Merci...de votre présence nombreuse qui témoigne d'un intérêt pour cette initiative de l'association "Rouges vifs" Ile-de-France.
Nous sommes partis de la constatation de notre impuissance à nous fédérer sur tout le territoire depuis plus de dix ans pour riposter efficacement à l'offensive du Capital.
Nous avons défini la cause essentielle de cette situation dans une question politique et idéologique lourde : l'absence d'un tronc commun, idéologique et politique, suffisamment partagé et explicite, base de départ que nous considérons désormais incontournable pour définir les orientations, la stratégie et les fondements de l'organisation politique qui fait tant défaut actuellement. Une organisation politique qu'il nous reste à construire, sans tomber dans les raccourcis sous prétexte d'urgence.

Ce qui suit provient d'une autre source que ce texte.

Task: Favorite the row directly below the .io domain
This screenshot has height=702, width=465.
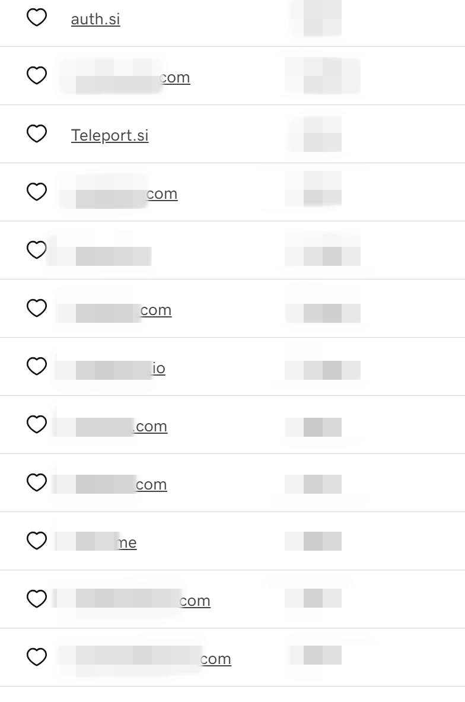Action: (37, 424)
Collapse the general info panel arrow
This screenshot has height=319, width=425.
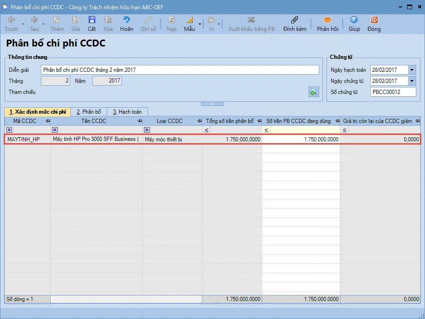click(x=213, y=104)
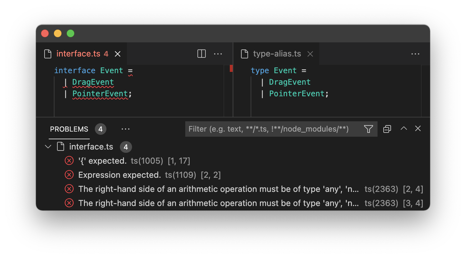The width and height of the screenshot is (466, 258).
Task: Click the collapse all problems icon
Action: 387,129
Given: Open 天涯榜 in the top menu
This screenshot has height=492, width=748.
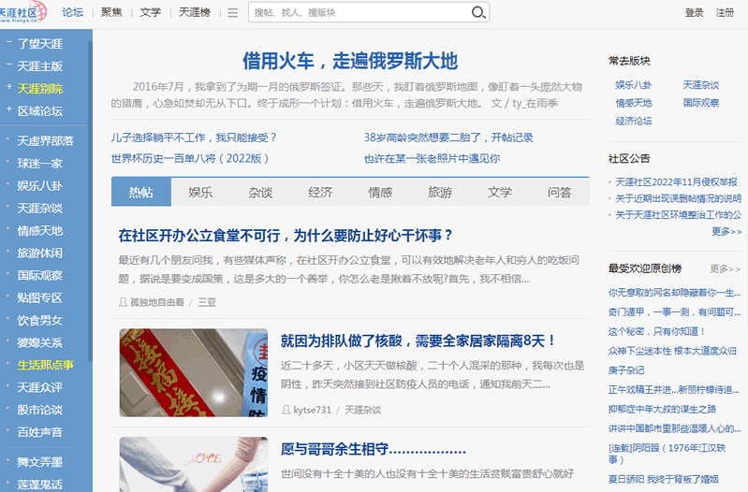Looking at the screenshot, I should pos(193,13).
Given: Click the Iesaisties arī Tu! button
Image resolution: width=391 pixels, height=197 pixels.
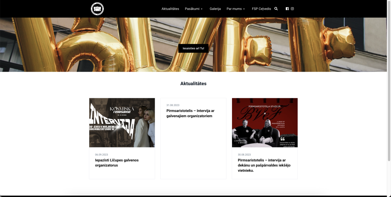Looking at the screenshot, I should click(x=194, y=48).
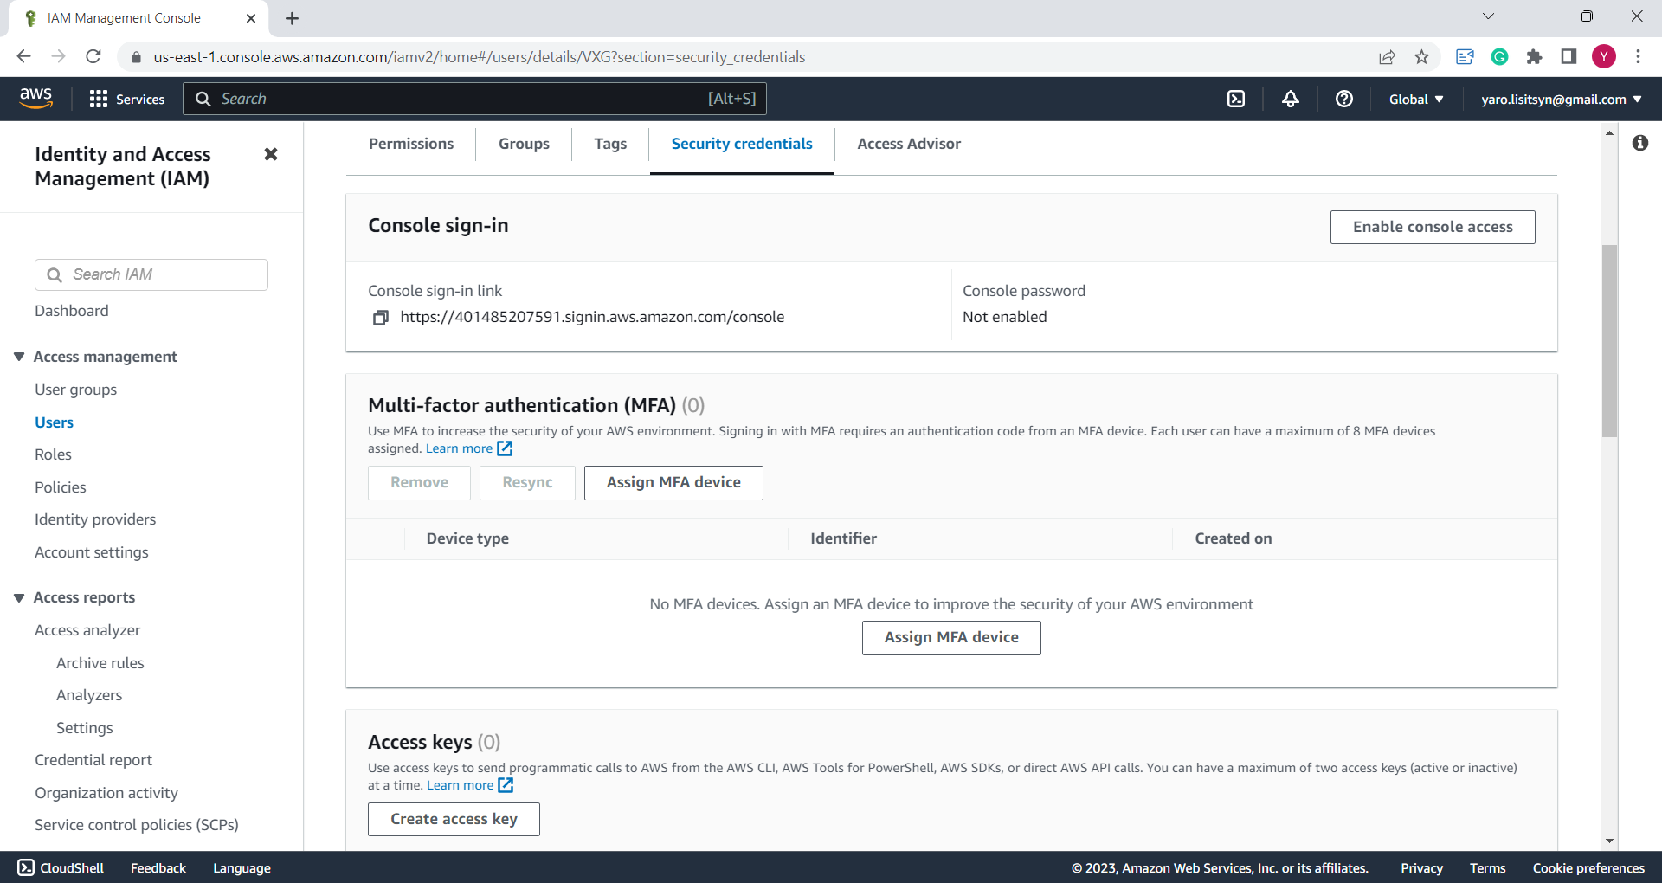1662x883 pixels.
Task: Bookmark this page with star icon
Action: click(x=1421, y=57)
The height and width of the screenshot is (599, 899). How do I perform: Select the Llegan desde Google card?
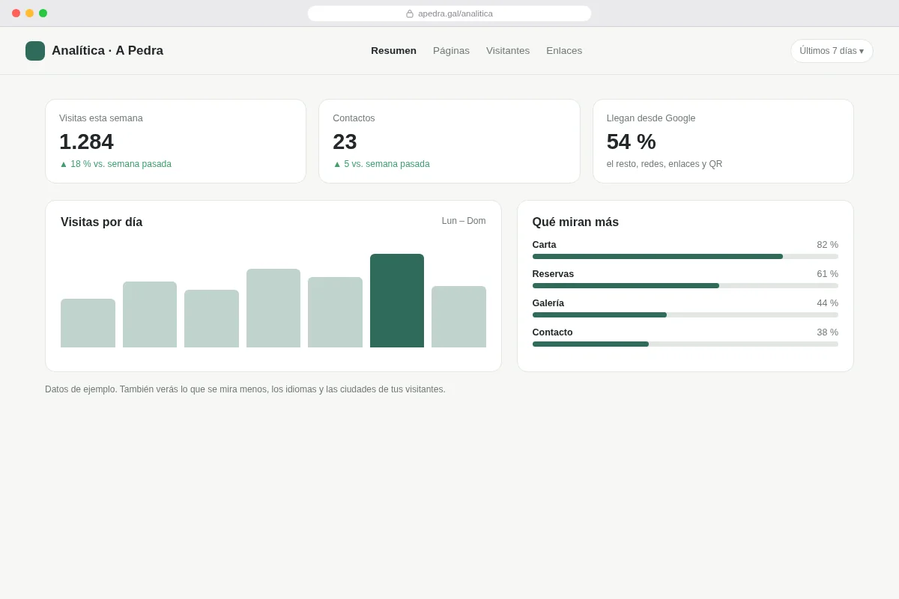[x=723, y=142]
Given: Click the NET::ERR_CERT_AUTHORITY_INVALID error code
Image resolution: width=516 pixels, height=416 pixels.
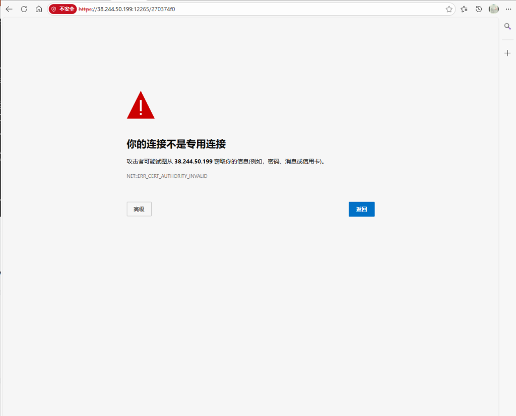Looking at the screenshot, I should click(x=167, y=176).
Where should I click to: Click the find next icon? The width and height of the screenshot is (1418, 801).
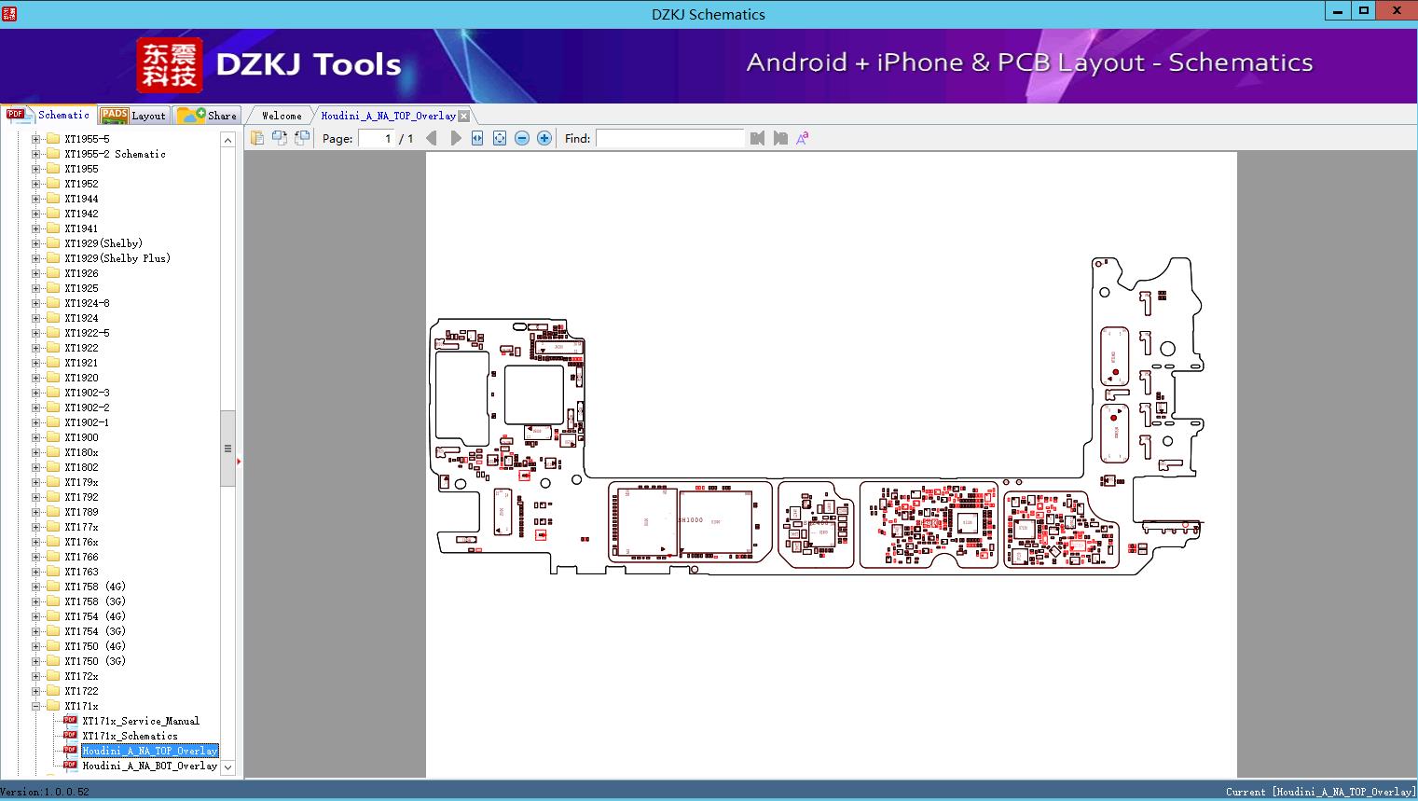[780, 138]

Ne pas faire de raccourcis, c'est considérer qu'il n'y a pas de vérités intangibles ou révélées et que, pour être authentiquement révolutionnaires (c'est-à-dire porteurs des bases d'un véritable changement de société), nos réflexions et axes d'action doivent être une œuvre collective en perpétuelle réactualisation.

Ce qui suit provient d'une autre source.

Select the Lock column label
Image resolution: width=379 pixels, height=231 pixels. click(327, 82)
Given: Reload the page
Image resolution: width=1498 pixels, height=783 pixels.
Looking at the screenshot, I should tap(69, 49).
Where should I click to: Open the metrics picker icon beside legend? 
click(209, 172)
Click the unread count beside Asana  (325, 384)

La formidable mobilisation du 29 janvier, avec des manifestations historiques, est là aussi pour nous rappeler deux choses :
- Le mouvement populaire dispose de forces considérables et son expression porte en elle des exigences sociales qui peuvent modifier le cours des choses
- Le fait que le monde du travail soit orphelin de toute expression de classe sur leplan politique amoindrit l'efficacité des luttes en les cantonnant dans des positions défensives ou restrictives sur le plan des revendications.
Prenons par exemple l'exigence de revalorisation des salaires ...L'absence de revendication clairement exprimée quand au niveau d'augmentation ne tient-elle pas au manque de conviction qu'une conquête audacieuse (20 - 30%) est non seulement possible mais salutaire dans cette période de crise de l'accumulation capitaliste ?
Parmi celles et ceux qui se sont le plus engagés dans la réussite des grèves et manifestations, combien font le lien entre la crise actuelle et les politiques d'austérité salariales menées successivement depuis 1982 qui ont conduit à cette suraccumulation ?
Combien sont convaincus, en leur for intérieur, que la question des salaires est exclusivement du domaine des entreprises sans prendre en considération que c'est le pouvoir politique qui décide, en France, du salaire minimum et des garanties collectives de rémunération ? N'y a-t-il pas là un levier décisif pour gagner « tous ensemble » sur la question des salaires comme cela s'est produit en 1936 ou en 1968 ? Sans préjuger des suites que pourrons proposer les organisations syndicales ... la mise en évidence de cette question politique est une nécessité pour que le mouvement du 29 grandisse encore et soit fructueux sur les salaires....La question du service public et de ses enjeux doit aussi être abordée sous un angle politique dans la bataille des idées... Nous ne partons pas de rien. Dans notre pays, l'existence d'un secteur public et nationalisé est issu d'une tradition de luttes et de conquêtes sociales de notre peuple.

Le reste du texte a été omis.